Quest'incremento, anzi, è stato indicato come uno dei paradigmi più significativi di una prossima fuoriuscita dell'economia dal tunnel della crisi, assieme all'accelerazione degli investimenti da parte delle imprese. Anche in questa seconda voce il Friuli si conferma nelle posizioni di testa del Nord-est, risultato tanto più significativo quanto meno influenzato dai fattori negativi esterni, che hanno condizionato la congiuntura globale, a cominciare dagli attentati dell'11 settembre per finire con la recessione tedesca.
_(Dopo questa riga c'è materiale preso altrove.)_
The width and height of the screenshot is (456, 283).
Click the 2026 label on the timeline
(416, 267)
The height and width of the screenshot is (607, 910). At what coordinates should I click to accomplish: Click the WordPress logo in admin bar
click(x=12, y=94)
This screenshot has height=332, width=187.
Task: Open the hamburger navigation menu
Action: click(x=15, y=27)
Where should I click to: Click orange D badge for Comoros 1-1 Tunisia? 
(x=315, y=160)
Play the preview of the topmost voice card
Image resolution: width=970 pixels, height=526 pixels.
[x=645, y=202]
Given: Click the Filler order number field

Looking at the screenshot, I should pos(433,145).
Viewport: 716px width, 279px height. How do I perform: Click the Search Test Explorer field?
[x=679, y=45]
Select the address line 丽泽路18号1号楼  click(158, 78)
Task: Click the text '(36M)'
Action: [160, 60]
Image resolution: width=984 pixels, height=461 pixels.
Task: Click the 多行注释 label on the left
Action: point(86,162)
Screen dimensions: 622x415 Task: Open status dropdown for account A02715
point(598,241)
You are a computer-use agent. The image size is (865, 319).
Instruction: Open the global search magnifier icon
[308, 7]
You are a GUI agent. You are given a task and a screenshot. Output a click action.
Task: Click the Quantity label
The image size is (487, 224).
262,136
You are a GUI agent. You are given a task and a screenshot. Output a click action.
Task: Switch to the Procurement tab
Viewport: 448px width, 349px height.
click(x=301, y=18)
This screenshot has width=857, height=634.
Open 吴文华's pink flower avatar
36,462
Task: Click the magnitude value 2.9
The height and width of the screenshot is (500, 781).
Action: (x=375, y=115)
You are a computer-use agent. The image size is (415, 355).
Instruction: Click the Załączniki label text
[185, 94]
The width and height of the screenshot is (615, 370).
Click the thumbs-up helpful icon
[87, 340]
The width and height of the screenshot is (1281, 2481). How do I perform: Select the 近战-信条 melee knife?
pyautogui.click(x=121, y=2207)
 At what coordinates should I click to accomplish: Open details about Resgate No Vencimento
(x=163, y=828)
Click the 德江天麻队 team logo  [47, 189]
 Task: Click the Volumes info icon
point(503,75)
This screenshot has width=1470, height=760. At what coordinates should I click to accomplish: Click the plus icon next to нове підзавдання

Ma torniamo all'export. Nel 2001 le esportazioni della provincia di Udine hanno - come noto - registrato un incremento del 6,4%, da 2 miliardi 240 milioni di euro circa a 2.440 milioni, in misura decisamente superiore all'aumento registrato a livello regionale (+2,2%), ma anche nel Veneto (+4,7%), nel Nord-est (+4,8%) e nella media nazionale (+5,2%). Non tutti i settori, ovviamente, hanno prospettato esiti simili. Un ruolo trainante ha esercitato la meccanica, le cui esportazioni sono salite del 14,3%, da 1.827 miliardi di lire (915 milioni di euro circa) a 2.088 miliardi 1,1 miliardi di euro all'incirca); ma bene sono andati anche i prodotti alimentari (+7%) e quelli del comparto tessile (+2,6%). Complessivamente, il saldo attivo è sensibilmente aumentato, da 2204 miliardi di lire a 2481 (rispettivamente 1,150 e 1,3 miliardi di euro) con un incremento del 12,1%. Di conseguenza - fa presente l'Associazione degli industriali friulani - il saldo normalizzato della bilancia del sistema (ovvero il rapporto tra esportazioni ed importazioni), indicatore della sua competitività, è migliorato dallo 0,31 allo 0,34%.

Ma vediamo in dettaglio la distribuzione di questi dati. Se, mediamente, le vendite in Italia sono cresciute del 4,2%, il contributo delle vendite all'estero segnala un aumento di quattro volte superiore, pari al 16,3%. Anche in questo caso, sulle tendenze emerse ha influito il comparto tecnologicamente più attrezzato, cioè quello delle macchine elettriche ed elettroniche, che hanno registrato un balzo del 58,3% nel secondo trimestre e del 45,2% nel terzo per quanto riguarda le vendite in Italia; e addirittura un boom del 124% nel secondo trimestre e del 47,4% nel terzo per quanto riguarda le vendite all'estero.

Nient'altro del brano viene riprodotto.